Labour federation, Radiohead blast justice system for response to 2012 concert fatality

More than five years after a stage collapse killed a drum technician and injured three other workers at a scheduled Radiohead concert in Toronto’s Downsview Park, a judge’s decision to stay oh&s charges against three implicated parties has drawn scorn from the Ontario Federation of Labour (OFL) and the U.K. rock veterans.

British worker Scott Johnson, 33, died in the collapse on June 16, 2012, and the provincial Ministry of Labour laid 13 charges against entertainment company Live Nation, contractor Optex Staging and engineer Domenic Cugliari the following year (COHSN, June 17, 2013).

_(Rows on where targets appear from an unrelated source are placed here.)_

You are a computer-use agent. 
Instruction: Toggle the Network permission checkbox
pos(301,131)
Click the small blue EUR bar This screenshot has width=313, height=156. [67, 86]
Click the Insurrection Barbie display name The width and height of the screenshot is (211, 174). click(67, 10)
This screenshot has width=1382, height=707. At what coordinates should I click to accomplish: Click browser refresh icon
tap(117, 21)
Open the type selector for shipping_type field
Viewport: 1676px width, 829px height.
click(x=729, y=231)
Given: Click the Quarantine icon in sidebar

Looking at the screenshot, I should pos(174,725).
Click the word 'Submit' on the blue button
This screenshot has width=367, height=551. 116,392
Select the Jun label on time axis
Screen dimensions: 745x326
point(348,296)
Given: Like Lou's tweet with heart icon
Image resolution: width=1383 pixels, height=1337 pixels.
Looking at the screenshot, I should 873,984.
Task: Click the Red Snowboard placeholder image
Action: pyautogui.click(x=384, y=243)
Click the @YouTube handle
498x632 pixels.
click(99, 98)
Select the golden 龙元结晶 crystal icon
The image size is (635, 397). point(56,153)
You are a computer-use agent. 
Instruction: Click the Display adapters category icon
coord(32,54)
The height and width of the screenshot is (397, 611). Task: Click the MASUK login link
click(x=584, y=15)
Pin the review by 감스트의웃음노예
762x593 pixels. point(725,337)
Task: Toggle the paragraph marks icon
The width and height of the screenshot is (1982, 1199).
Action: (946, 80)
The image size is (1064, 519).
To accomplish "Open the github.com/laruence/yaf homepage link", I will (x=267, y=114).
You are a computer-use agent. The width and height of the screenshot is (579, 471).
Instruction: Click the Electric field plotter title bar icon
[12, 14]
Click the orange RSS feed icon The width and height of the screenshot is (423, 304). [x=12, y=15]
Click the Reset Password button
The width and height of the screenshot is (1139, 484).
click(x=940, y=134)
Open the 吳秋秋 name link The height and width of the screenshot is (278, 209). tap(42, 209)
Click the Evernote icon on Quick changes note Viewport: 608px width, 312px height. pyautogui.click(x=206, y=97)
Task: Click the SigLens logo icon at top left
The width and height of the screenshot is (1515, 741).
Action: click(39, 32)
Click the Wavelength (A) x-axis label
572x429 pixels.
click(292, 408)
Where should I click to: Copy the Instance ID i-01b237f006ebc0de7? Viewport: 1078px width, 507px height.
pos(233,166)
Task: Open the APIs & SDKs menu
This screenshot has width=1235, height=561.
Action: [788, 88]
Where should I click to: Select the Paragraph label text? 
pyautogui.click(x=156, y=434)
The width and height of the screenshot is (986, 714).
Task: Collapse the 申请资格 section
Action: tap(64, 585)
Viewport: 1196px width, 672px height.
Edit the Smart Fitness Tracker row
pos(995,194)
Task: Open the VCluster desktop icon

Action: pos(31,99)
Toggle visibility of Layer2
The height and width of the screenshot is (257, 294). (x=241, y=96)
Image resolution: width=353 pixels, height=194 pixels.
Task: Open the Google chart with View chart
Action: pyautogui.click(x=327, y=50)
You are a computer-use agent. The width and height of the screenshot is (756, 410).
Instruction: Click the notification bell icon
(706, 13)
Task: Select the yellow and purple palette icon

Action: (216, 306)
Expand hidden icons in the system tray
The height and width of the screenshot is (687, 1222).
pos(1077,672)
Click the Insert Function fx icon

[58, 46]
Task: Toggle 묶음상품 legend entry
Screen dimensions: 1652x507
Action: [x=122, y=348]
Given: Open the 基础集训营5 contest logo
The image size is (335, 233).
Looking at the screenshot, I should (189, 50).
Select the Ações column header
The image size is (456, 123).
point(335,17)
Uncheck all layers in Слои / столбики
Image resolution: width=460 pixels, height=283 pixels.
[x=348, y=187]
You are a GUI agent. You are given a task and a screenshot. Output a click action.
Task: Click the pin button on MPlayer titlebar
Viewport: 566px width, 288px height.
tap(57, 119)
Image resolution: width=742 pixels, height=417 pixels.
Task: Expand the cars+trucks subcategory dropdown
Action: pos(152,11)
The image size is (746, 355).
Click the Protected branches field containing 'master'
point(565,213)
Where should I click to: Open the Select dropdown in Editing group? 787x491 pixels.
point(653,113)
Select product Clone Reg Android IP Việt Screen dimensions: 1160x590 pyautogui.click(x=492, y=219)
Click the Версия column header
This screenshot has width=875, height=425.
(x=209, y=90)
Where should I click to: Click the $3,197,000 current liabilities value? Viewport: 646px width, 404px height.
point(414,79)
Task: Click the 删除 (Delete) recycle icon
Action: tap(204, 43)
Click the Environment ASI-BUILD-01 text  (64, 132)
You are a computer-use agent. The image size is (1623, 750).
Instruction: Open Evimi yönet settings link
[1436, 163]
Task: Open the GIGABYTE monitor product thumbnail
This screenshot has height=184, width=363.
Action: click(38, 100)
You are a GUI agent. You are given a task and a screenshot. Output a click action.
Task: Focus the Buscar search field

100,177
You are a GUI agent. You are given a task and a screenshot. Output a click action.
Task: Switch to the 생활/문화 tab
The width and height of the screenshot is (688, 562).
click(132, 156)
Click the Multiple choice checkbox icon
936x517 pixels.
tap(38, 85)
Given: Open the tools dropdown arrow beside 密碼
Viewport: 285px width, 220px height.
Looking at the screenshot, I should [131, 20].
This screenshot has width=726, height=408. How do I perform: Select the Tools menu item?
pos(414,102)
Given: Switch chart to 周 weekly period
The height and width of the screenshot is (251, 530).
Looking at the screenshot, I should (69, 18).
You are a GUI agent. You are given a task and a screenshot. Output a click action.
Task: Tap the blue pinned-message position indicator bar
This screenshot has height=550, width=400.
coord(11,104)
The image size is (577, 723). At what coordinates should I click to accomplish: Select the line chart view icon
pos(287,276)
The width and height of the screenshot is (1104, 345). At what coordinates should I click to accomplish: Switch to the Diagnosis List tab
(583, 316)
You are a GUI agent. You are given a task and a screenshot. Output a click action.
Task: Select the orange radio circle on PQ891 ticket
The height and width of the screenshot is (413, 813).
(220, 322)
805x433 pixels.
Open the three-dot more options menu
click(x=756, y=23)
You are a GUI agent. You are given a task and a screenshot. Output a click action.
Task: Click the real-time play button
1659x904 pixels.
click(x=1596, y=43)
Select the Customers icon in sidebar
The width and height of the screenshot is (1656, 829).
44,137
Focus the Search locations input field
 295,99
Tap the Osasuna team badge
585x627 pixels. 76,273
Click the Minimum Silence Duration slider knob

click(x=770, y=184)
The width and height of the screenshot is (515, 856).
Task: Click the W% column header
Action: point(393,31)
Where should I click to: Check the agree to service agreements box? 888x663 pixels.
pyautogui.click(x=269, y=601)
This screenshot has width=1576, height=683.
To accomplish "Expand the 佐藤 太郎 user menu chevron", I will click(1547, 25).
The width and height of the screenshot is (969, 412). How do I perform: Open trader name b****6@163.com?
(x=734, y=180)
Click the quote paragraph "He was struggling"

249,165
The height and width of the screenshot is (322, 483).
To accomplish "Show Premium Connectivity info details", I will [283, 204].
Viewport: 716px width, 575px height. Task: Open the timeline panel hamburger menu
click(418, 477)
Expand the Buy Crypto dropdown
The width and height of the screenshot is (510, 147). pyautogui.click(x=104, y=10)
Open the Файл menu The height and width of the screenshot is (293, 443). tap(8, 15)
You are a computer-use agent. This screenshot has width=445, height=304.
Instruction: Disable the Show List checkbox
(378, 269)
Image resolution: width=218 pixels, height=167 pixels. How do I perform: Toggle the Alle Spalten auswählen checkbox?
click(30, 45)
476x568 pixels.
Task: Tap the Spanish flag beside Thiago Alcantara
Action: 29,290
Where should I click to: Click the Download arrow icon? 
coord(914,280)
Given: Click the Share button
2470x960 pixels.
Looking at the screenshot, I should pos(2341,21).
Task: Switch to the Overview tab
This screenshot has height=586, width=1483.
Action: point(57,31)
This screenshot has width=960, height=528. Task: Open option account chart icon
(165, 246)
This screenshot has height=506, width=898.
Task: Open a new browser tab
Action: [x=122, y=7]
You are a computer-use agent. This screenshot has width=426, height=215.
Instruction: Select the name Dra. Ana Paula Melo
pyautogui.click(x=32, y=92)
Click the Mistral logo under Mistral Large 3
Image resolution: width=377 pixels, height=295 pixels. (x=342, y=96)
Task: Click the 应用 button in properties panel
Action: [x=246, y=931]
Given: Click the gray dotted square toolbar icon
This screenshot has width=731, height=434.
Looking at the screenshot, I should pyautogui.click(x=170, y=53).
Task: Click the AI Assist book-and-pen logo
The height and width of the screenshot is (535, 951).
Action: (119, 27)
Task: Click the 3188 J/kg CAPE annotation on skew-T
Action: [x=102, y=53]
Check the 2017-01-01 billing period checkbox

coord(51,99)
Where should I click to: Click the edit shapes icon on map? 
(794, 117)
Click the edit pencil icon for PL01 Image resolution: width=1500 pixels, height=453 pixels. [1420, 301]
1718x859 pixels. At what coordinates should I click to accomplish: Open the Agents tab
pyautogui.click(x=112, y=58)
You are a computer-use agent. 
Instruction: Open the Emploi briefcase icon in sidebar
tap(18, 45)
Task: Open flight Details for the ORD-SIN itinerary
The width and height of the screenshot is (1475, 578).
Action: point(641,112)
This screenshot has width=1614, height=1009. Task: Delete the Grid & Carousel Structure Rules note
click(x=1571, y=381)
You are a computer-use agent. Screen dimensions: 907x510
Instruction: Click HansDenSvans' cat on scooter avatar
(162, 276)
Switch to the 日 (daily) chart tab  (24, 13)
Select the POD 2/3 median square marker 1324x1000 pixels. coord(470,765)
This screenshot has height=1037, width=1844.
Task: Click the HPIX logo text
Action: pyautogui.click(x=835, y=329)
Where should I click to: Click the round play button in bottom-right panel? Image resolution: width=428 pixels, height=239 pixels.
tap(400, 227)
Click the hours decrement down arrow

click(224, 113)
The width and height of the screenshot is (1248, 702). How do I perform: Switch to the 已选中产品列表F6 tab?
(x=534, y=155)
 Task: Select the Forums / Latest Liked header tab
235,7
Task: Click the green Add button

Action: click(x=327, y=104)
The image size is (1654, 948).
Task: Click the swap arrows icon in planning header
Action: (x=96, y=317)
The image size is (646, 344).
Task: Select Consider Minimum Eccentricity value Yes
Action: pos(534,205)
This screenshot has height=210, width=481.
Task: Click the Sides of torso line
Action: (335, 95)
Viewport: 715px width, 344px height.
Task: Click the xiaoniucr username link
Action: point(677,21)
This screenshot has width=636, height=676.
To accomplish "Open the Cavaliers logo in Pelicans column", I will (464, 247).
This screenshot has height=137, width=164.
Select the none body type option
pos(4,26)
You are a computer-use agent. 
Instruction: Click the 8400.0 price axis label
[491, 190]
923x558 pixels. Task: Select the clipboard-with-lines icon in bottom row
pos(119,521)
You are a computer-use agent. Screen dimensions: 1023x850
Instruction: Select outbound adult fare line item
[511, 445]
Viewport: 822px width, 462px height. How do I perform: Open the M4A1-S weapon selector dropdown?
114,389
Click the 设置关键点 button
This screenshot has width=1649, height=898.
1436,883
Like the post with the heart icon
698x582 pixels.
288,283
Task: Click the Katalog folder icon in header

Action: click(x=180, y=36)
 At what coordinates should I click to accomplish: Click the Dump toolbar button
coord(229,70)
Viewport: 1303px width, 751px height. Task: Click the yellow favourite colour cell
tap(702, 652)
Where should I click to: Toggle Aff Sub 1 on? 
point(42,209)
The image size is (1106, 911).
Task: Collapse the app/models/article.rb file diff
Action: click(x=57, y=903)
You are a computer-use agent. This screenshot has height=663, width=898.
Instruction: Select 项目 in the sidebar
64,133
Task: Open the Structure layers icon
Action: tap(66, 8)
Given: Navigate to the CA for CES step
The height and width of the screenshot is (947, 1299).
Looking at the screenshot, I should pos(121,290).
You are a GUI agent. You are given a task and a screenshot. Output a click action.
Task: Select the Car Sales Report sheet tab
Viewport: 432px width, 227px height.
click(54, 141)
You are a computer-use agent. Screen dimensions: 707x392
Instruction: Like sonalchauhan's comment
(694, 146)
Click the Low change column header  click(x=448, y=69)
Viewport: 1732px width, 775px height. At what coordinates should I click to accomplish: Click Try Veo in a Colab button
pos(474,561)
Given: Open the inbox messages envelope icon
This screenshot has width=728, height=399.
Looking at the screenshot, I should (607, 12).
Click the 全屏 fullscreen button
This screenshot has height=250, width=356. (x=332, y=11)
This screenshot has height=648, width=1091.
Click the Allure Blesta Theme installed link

But the charges were stayed on Sept. 5 of this year, following a mistrial that resulted when the presiding judge, Justice Shaun Nakatsuru, was appointed to the Ontario Superior Court and declared he no longer had jurisdiction over the case.

In her ruling to stay the charges, Justice Ann Nelson explained that numerous delays in trying the case had violated time limits that the Supreme Court of Canada established last year. “After allowing for all of the exceptional circumstances,” she wrote in the 21-page decision, “this case still will have taken too long to complete.”

In a Sept. 6 media release, the OFL expressed “serious concerns” over the decision, with Federation president Scott Buckley expressing shock and sadness in a press statement.

“Our judicial system failed the family of Scott Johnson,” said Buckley.

“Justice delayed is justice denied, [and] our thoughts and prayers are with the families of those workers killed and injured,” he added. “Those workers that survived, their families, and the family of Scott Johnson are today no closer to knowing why this tragedy occurred. That’s an injustice that must be righted.”

Buckley also criticized Justice Nakatsuru’s decision to declare a mistrial in June as “a serious flaw in our judicial system and one that the government needs to address quickly.

“How many cases get declared a mistrial when a judge gets a new appointment?”

A media statement issued by Radiohead on Sept. 8 noted that the band was “appalled” by the decision to stay the charges.

“This is an insult to the memory of Scott Johnson, his parents and our crew,” the group said. “It offers no consolation, closure or assurance that this kind of accident will not happen again.”

Lead singer Thom Yorke had already spoken out about the decision on Sept. 6, when he retweeted a statement by Caribou, the band that had been scheduled to open for Radiohead at the concert.

“(As someone who was standing behind this stage when it collapsed and would have been on it an hour later…) This is complete bulls–t,” the tweet by Caribou read.

“Words utterly fail me,” wrote Yorke.

Because the charges were stayed rather than withdrawn, it may still be possible to revive them before next Sept. 5 if any of the accused parties faces any new charges, according to information from Legal Aid Ontario.